▸ **ABOUT THIS EXERCISE**: Look through the records below for the line holding "Click the first Debit amount field". Write it out exactly, with each following line through the line holding "Click the blue verified badge".

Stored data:

+++

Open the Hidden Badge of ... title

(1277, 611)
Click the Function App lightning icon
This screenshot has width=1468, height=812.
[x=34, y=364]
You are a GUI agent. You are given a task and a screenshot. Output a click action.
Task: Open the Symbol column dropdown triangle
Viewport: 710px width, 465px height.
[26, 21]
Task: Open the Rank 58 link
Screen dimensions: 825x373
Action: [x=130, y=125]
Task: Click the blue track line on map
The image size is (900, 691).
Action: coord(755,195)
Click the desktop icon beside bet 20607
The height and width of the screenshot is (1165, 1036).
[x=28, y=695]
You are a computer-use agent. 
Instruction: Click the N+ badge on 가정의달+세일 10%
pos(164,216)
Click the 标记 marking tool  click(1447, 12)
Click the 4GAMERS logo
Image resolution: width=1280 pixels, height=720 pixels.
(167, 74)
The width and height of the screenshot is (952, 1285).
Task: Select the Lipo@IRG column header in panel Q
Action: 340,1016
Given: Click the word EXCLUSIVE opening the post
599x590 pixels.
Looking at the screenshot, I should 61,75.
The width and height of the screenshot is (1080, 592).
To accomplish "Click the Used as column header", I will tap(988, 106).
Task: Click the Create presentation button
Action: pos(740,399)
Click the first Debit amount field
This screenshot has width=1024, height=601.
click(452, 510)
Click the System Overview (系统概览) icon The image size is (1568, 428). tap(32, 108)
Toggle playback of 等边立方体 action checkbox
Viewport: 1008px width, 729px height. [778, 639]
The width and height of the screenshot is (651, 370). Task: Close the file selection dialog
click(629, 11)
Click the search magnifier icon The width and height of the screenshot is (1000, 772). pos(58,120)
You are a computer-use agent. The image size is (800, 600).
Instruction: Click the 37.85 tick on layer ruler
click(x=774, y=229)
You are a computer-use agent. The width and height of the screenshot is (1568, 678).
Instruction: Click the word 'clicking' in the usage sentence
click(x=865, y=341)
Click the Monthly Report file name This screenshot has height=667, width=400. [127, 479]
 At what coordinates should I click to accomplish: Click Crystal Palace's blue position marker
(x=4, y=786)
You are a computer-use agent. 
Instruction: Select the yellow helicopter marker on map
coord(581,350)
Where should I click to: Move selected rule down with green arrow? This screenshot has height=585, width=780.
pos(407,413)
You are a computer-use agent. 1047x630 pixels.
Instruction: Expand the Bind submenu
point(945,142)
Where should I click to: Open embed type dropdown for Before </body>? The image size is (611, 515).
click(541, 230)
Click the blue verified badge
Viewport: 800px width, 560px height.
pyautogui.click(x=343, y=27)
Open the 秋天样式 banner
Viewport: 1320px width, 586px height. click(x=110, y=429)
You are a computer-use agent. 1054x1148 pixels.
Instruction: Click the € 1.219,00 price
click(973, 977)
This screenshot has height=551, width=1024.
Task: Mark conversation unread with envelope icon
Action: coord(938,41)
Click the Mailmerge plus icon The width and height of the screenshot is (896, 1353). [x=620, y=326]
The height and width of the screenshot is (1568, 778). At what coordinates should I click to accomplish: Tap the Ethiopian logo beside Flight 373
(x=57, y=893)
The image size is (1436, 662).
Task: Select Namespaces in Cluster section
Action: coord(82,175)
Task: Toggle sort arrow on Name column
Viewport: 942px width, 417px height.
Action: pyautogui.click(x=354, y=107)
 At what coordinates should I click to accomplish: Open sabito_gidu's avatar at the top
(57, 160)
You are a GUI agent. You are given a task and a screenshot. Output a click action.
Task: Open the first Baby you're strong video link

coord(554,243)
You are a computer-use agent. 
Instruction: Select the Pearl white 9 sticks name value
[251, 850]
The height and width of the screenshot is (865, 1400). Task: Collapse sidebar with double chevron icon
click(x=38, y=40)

+++

▸ **OUTPUT FOR THIS TASK**:
Click the first Debit amount field
This screenshot has width=1024, height=601.
click(452, 510)
Click the System Overview (系统概览) icon The image size is (1568, 428). tap(32, 108)
Toggle playback of 等边立方体 action checkbox
Viewport: 1008px width, 729px height. [778, 639]
The width and height of the screenshot is (651, 370). Task: Close the file selection dialog
click(629, 11)
Click the search magnifier icon The width and height of the screenshot is (1000, 772). pos(58,120)
You are a computer-use agent. The image size is (800, 600).
Instruction: Click the 37.85 tick on layer ruler
click(x=774, y=229)
You are a computer-use agent. The width and height of the screenshot is (1568, 678).
Instruction: Click the word 'clicking' in the usage sentence
click(x=865, y=341)
Click the Monthly Report file name This screenshot has height=667, width=400. [127, 479]
 At what coordinates should I click to accomplish: Click Crystal Palace's blue position marker
(x=4, y=786)
You are a computer-use agent. 
Instruction: Select the yellow helicopter marker on map
coord(581,350)
Where should I click to: Move selected rule down with green arrow? This screenshot has height=585, width=780.
pos(407,413)
You are a computer-use agent. 1047x630 pixels.
Instruction: Expand the Bind submenu
point(945,142)
Where should I click to: Open embed type dropdown for Before </body>? The image size is (611, 515).
click(541, 230)
Click the blue verified badge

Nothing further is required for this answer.